• **Vos consignes**
Pouvez-vous recopier mot pour mot le passage du texte sur le mécanisme de la liberté compris entre « Placé devant l'étau, j'ai » et « générateur de liberté. », bornes incluses ?

• **Texte étudié**
Les neuf livres qui précèdent, mûrement médités, ont été rapidement écrits dans l'exil, où je suis privé de la plupart de mes notes, patiemment amassées; il n'y faut donc voir que l'imparfaite ébauche d'un tableau dont je me propose de faire l'œuvre de toute ma vie. La pensée fraternelle du lecteur sympathique saura suppléer ce qui manque et rectifier ce qui devra être rectifié. J'ai compté sur elle.

L'expérience de tous les temps et de tous les pays, à l'exception des États-Unis, exception qui s'explique d'elle-même, a démontré ce que valaient et ce que duraient les constitutions écrites. Il fallait donc combler cette ornière pour n'y plus verser. Assez et trop de constitutions ont été tracées sur le papier. Il fallait faire ce que fit le premier homme sensé qui, au lieu de disserter sur le mouvement qu'on niait, marcha. Il fallait faire ce qu'a fait le mécanicien qui, remontant pratiquement des effets aux causes, s'est appliqué à rendre plus rares les explosions originairement si fréquentes des machines à vapeur; il fallait faire ce qu'a fait l'horloger des mains duquel sortent les plus irréprochables chronomètres; il fallait entreprendre le mécanisme de la liberté ; il fallait en construire tous les rouages, en ajuster toutes les pièces; il fallait enfin transporter de la tribune dans l'atelier la liberté, et la mettre en œuvre au lieu de la mettre en paroles. Commencer par exercer ses droits est plus sûr et plus prompt que commencer par les proclamer. Les droits qu'on exerce se règlent d'eux-mêmes et se rectifient par l'usage, tandis que le plus petit abus suffit pour détruire les droits qui n'existent qu'à l'état de Déclaration. Déclaration des droits! c'est le mot consacré.

Placé devant l'étau, j'ai donc tenu le marteau et la

lime, et de même que s'y prend le constructeur de machines pour construire un générateur de force, je m'y suis pris pour construire un générateur de liberté.

(Données enregistrées)
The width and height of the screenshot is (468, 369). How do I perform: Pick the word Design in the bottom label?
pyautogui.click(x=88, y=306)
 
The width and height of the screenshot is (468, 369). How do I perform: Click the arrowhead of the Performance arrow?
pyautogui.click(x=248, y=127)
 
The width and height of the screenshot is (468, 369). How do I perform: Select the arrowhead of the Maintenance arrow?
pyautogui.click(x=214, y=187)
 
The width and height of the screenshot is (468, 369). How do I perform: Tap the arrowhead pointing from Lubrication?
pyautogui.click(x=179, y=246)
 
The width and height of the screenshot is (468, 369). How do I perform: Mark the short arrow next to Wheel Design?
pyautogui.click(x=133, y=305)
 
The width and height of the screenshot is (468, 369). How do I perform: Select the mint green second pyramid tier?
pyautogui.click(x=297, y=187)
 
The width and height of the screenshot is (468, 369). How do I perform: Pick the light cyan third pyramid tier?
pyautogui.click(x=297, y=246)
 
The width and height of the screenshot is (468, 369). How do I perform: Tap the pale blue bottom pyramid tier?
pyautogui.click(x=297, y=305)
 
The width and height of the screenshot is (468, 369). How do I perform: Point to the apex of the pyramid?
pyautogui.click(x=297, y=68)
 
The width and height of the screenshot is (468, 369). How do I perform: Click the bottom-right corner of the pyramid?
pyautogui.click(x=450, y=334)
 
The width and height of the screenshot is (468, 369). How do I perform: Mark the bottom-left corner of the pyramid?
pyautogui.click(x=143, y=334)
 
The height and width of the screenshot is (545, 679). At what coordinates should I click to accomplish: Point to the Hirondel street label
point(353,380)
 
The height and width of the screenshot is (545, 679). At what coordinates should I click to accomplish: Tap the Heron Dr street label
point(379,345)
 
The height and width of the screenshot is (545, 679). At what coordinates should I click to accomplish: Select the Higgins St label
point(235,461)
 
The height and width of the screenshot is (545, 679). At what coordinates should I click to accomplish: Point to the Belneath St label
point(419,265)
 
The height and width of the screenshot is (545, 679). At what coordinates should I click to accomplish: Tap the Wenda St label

• **Réponse attendue**
Placé devant l'étau, j'ai donc tenu le marteau et la

lime, et de même que s'y prend le constructeur de machines pour construire un générateur de force, je m'y suis pris pour construire un générateur de liberté.